Dye sublimation print on aluminum

Unframed:
24 x 30 in (61 x 76.2 cm)
Framed:
25 x 31 x 1 1/2 in (63.5 x 78.74 x 3.8 cm)

Frank Benson (b. 1976, Virginia, USA) has created Human Statue Series (Sky Room), a stunning new dye sublimation print exclusively for the New Museum. Each print is on an aluminum substrate and presented in a welded aluminum frame custom designed by the artist.

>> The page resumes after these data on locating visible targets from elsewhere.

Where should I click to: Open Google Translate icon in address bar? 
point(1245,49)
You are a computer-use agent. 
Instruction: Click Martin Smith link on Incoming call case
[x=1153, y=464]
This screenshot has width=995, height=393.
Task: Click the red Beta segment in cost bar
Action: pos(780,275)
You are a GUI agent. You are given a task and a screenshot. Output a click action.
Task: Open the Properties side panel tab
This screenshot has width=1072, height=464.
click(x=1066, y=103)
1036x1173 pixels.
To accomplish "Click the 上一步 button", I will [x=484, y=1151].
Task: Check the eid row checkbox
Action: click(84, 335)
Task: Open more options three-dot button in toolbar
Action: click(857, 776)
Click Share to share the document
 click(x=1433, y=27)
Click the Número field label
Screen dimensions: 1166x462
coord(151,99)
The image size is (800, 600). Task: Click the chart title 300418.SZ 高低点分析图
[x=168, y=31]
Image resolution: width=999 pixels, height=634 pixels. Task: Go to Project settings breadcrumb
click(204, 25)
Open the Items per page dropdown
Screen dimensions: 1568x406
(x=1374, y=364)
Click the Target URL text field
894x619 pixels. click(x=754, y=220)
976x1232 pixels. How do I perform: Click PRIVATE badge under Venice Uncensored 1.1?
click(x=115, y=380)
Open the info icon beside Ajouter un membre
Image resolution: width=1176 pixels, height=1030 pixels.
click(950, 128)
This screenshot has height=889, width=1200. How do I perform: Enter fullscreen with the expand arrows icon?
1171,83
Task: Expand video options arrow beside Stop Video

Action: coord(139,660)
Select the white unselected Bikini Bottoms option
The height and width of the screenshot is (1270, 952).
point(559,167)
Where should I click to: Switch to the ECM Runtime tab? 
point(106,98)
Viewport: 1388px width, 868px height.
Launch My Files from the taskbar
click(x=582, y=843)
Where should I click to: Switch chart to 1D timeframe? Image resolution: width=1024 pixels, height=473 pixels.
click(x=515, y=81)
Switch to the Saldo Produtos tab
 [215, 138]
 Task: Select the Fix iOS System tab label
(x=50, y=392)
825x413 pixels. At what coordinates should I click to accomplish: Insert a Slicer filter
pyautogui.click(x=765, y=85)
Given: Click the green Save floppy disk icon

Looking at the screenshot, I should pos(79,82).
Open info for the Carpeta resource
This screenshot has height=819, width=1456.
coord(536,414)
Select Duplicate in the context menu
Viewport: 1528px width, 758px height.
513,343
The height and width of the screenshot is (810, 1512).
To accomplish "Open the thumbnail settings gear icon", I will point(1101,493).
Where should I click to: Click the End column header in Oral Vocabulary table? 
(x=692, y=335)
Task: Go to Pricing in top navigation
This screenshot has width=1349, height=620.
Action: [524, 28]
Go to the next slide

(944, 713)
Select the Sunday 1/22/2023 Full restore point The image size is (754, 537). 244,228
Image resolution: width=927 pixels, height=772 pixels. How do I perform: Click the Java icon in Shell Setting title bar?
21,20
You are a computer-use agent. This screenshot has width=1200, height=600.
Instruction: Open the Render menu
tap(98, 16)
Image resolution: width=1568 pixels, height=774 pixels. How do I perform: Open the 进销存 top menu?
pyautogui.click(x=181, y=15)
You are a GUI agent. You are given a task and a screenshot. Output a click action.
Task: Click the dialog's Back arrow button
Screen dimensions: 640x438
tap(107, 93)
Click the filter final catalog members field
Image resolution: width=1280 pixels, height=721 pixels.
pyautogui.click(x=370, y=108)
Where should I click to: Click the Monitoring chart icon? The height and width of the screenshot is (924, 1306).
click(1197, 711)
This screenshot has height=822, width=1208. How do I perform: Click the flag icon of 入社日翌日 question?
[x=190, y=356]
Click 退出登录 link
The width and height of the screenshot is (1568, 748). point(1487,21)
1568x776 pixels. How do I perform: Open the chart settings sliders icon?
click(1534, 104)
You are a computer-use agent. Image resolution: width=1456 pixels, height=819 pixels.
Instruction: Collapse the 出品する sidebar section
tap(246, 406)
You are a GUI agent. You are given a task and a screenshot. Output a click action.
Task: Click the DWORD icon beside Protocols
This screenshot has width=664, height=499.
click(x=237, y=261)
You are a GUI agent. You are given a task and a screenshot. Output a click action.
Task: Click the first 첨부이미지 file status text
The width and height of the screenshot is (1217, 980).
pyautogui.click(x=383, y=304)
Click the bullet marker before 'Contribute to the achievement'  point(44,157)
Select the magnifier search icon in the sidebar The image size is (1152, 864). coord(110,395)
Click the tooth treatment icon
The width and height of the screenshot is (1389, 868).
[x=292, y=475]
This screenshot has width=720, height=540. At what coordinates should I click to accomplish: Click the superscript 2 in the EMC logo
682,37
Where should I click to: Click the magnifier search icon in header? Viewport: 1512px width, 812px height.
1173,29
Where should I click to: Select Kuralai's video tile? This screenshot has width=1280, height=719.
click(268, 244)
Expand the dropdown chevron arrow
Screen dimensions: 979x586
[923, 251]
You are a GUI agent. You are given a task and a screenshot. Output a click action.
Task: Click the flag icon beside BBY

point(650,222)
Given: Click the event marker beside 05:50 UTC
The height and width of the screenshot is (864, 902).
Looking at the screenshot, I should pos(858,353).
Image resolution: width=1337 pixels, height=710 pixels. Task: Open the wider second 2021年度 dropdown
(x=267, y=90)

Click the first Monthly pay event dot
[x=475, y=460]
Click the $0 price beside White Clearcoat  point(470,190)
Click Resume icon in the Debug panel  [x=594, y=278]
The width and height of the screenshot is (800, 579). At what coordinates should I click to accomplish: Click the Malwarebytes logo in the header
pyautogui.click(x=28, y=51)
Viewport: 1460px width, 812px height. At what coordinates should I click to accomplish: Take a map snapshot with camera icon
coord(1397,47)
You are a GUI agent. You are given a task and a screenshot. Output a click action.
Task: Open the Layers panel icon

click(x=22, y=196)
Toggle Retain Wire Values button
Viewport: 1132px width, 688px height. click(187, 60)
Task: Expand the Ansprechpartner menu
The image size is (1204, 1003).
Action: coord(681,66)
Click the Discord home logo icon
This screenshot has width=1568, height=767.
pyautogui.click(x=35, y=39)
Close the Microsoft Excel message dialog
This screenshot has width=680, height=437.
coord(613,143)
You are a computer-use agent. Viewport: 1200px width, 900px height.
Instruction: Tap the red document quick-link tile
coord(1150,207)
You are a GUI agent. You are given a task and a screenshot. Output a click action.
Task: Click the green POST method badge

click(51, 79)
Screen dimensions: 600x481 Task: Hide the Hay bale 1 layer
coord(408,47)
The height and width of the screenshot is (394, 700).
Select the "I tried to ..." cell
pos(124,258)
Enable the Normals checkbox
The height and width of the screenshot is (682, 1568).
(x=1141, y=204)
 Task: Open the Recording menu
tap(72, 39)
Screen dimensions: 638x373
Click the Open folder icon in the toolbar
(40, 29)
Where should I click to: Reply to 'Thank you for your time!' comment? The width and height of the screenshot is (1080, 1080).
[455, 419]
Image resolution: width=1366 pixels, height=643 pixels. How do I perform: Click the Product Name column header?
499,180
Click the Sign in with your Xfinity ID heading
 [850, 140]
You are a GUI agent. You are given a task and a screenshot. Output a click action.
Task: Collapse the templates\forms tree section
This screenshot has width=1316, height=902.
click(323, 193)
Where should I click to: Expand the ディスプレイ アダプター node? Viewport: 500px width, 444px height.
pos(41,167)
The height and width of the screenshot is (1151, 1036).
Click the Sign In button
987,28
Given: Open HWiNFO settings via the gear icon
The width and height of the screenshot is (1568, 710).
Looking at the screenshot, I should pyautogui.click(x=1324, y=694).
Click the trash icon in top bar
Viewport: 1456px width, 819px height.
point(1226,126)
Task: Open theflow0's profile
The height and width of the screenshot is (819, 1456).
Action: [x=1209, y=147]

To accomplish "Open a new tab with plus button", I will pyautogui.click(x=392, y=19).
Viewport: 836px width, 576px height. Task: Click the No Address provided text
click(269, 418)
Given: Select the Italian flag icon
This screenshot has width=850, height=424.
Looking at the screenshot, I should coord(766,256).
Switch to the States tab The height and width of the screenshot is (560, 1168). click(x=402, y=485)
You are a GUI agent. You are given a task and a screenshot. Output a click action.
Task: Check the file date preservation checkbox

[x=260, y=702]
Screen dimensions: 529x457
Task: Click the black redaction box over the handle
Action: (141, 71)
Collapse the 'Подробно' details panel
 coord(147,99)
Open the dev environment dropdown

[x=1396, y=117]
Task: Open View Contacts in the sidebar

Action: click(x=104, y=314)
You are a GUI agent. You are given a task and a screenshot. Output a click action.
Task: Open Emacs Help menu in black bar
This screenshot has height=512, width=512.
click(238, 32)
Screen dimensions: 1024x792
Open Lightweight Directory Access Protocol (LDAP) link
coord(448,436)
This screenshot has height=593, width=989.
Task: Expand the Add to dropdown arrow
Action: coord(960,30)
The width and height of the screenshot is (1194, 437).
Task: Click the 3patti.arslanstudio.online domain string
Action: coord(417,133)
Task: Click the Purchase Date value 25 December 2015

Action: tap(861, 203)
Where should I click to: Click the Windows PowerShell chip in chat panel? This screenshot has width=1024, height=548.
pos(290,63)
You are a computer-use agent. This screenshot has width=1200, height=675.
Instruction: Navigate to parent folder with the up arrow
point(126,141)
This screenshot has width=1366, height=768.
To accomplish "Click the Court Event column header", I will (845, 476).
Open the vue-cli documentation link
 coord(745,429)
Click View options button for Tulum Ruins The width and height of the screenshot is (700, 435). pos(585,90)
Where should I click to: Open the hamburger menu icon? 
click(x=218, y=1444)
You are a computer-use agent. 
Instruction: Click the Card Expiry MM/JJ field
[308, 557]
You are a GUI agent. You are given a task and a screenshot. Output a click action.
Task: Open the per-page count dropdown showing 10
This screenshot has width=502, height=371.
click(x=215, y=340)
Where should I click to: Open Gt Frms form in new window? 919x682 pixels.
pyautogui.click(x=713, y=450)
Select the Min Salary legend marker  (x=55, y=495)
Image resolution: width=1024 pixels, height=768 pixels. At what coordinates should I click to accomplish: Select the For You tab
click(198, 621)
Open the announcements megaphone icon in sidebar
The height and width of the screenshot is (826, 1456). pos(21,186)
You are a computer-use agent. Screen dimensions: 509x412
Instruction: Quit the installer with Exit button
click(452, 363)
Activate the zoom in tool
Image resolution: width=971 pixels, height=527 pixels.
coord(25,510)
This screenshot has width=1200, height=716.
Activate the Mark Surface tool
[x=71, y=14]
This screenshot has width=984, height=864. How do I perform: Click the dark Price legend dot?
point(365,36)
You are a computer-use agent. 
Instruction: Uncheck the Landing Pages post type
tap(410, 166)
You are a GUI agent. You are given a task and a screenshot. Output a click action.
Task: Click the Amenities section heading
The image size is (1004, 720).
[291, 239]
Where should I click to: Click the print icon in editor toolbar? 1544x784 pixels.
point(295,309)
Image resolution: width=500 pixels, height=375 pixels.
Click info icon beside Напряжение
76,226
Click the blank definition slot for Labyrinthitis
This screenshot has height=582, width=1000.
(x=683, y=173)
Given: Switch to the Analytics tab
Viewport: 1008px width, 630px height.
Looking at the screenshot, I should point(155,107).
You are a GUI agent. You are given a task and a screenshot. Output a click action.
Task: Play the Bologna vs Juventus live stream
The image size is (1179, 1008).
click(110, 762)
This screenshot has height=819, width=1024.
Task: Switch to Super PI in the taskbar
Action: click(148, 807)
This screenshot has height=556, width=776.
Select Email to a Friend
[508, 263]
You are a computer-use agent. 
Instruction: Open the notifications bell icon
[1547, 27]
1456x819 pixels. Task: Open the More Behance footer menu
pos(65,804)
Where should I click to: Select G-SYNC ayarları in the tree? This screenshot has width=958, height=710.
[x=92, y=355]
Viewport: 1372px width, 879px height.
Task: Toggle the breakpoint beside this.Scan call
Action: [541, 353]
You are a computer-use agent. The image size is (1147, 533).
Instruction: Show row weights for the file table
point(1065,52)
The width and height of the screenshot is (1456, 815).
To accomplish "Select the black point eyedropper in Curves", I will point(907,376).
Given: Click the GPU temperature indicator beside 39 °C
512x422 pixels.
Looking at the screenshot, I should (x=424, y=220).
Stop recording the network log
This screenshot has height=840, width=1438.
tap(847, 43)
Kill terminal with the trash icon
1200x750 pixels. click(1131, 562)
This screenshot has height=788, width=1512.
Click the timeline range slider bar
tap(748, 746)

Human Statue Series (Sky Room) depicts Benson’s Human Statues gathered together for the first time in a virtual recreation of the New Museum’s iconic Sky Room. Created over the past fifteen years, the figures are arranged in chronological order from left to right. The Human Statues series begins with Human Statue (2005), a sculpture of a living statue performer in stunning detail, which was first made using a painstaking life-casting process. This lifelike fiberglass sculpture was later scanned and imported into a 3D modeling program to be rendered along with the artist’s other figurative sculptures. Human Statue (Jessie) (2011), the second in the series, is a portrait of artist and dancer Jessie Gold, and was Benson’s first sculpture made using the digital 3-D sculpting tools that would become a central part of his process. The third in the series, Juliana (2015) is a portrait of artist, poet and DJ Juliana Huxtable, created for the 2015 New Museum’s “Triennial: Surround Audience.” The fourth sculpture, located in the bottom right of the image, is Benson’s latest work, Castaway (2019), a bronze sculpture of a man marooned on an island. Illuminating the scene of Human Statue Series (SkyRoom) is a raking light, which was created using a rendering engine that simulates the morning sun as it would stream through the Sky Room’s southeast windows. The serrated edge of the shadow that cuts diagonally across the backdrop is cast by the expanded metal cladding that covers the exterior of the New Museum. Human Statue Series (Sky Room) (2005–18) reflects Benson’s longstanding interest in the possible mergers of photography and digital sculpture while paying homage to his history and connection with the Museum, where Juliana (2015) was first shown.